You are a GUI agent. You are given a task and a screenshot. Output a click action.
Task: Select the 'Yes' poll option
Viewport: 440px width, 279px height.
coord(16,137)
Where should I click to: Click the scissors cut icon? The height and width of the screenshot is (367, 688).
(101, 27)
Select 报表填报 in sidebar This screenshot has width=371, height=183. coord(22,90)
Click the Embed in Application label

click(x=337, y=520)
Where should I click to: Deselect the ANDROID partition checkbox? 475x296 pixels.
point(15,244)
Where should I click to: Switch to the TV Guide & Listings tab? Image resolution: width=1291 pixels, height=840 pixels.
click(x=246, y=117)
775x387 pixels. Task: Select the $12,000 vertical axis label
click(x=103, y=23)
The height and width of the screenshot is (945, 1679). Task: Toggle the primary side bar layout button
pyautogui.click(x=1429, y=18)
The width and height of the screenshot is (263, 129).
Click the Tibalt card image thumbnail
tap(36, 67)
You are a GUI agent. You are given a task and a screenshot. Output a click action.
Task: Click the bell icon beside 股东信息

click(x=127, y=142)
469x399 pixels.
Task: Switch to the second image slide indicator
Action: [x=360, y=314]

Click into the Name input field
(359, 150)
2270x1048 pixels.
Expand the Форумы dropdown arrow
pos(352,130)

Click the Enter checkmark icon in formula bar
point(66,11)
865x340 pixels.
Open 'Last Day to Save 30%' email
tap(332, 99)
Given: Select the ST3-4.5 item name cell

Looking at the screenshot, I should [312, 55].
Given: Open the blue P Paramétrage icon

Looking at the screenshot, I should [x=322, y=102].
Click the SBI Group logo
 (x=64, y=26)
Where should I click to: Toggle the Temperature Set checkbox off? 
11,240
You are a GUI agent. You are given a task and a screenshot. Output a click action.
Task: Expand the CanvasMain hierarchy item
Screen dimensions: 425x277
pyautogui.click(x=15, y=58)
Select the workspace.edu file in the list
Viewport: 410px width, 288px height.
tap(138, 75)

*Short task*:
Put the entries starting at the line containing "Where should I click to: Deselect" and ending at the line containing "click(x=103, y=23)" into a two-column CSV with the headers text and answer, one row per entry. Wrap each field in quotes and replace any line breaks with spaces.

*Worked solution*:
text,answer
"Where should I click to: Deselect the ANDROID partition checkbox? 475x296 pixels.","point(15,244)"
"Where should I click to: Switch to the TV Guide & Listings tab? Image resolution: width=1291 pixels, height=840 pixels.","click(x=246, y=117)"
"775x387 pixels. Task: Select the $12,000 vertical axis label","click(x=103, y=23)"